Using a primal language, the Everglades calls in a powerful and compelling voice that speaks to all of South Florida. Find a solitary place and hear the wind tell the story of a stout, ancient cypress tree with tendrils of strangler fig roots encircling its tapered trunk; a vast golden marsh of winter-colored sawgrass that moves sinuously with the wind or is slowly parted by a black leather alligator.

Overhead, against the bluest of skies, a circling of birds: scissor-tail kite, redtailed hawk, and great blue heron. Then, through our great flat farmlands, enter our sprawling urban landscape. Here is another voice, lilting and tropical, sung in palms, from coconuts to majestic blue-gray Bismarcks, sky-bound vines, kaleidoscopic colors of crotons, and golden drops of sunlight spewing from orchids. These landscapes mix our once-wild places with those of the tropics. Unlike any other place, the blend is wonderfully harmonic.

Tour Must-See Natural Wonders:

Tropical Everglades Visitor Association & Visitor Center (TEVA)

The non-profit TEVA Visitor Center is the perfect place to begin your exploration of the southernmost reaches of South Miami-Dade. The association and visitor center provide information about lodgings, dining, special events, attractions and local parks including both Everglades National Park and Biscayne National Park. The center provides maps, brochures and discount coupons. 160 U.S. Highway 1

Everglades National Park

Spanning the southern tip of the Florida peninsula and most of Florida Bay, Everglades National Park is the only subtropical preserve in North America. It contains both temperate and tropical plant communities, including sawgrass prairies, mangrove and cypress swamps, pinelands and hardwood hammocks, as well as marine and estuarine environments.

The park is known for its rich bird life, particularly large wading birds, such as the roseate spoonbill, wood stork, great white heron, little blue heron, little green heron and a variety of egrets. It is also the only place in the world where alligators and crocodiles exist side by side.

Make your first stop in the park at the Ernest F. Coe Visitor Center located at the entrance to the park, just 10 miles west of Florida City. The staff there can help you plan the best use of your time and answer questions about park facilities and activities. The park contains nature trails, boardwalks, a full-service marina, boat launching ramps, boat rental facilities, and camping facilities. Activities include guided land and water tours, chartered fishing and extensive educational programs. 40001 State Road 9336

Biscayne National Park

Turquoise waters, emerald islands and fish-bejeweled reefs make Biscayne National Park a paradise for wildlife watching, snorkeling, diving, boating, fishing and other activities. Within the park boundaries are the longest stretch of mangrove forest left on Florida’s east coast, the clear shallow waters of Biscayne Bay, more than 40 of the northernmost Florida Keys, and a spectacular living coral reef. Superimposed on all of this natural beauty is evidence of 10,000 years of human history, including stories of native peoples, shipwrecks, pirates, pioneers and presidents.
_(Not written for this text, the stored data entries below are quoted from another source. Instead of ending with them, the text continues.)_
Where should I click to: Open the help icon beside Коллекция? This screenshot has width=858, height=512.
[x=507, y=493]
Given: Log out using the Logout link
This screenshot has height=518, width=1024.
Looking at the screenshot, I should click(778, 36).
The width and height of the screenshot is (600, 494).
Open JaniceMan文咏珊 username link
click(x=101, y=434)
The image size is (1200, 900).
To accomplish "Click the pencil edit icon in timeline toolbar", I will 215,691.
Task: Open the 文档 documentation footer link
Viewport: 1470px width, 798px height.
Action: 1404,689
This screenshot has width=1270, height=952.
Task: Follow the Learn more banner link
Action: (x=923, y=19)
Biscayne National Park is the largest marine park in the National Park System, with 95 percent of its 173,000 acres covered by water. The Dante Fascell Visitor Center is located less than 10 miles east of Homestead. Here visitors can picnic, fish, canoe, learn about the park, or take one of the boat tours offered by the park’s concessionaire, Biscayne National Underwater Park Inc. The concession offers gift sales, canoe rentals, glass bottom boat tours, snorkel trips and transportation to the island. 9700 SW 328th St.
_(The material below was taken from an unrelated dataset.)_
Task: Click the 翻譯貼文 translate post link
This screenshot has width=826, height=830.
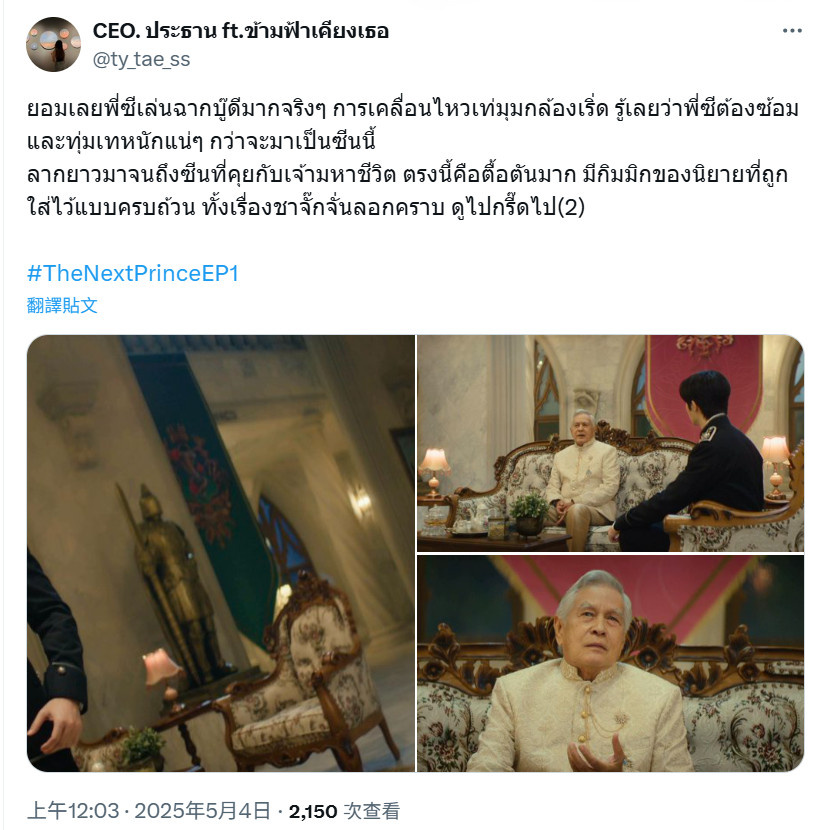Action: click(62, 305)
Miccosukee Indian Village and Airboat Tours

Experience how the Miccosukee Indian tribe existed and still exists in the heart of the Florida Everglades. Visit the Miccosukee Indian Village and let their guides take you on a tour through the past, present and future of their culture and lifestyle. See demonstrations and displays of woodcarving, patchwork, beadwork, basket weaving and doll making. Thrill to the world-famous Indian alligator shows.

History and culture are reflected through the Indian museum. A short film and historical artifacts are highlighted, along with paintings by tribal artists and a photo exhibit depicting contemporary Miccosukee society. By airboat, you can take a ride through the vast Everglades and discover a typical hammock-type Indian-style camp that has been owned by the same Miccosukee family for more than 100 years. The Miccosukee Restaurant features such delights as fry bread, ’gator and catfish, as well as standard American cuisine. Mile Marker 35, US Highway 41 (Tamiami Trail)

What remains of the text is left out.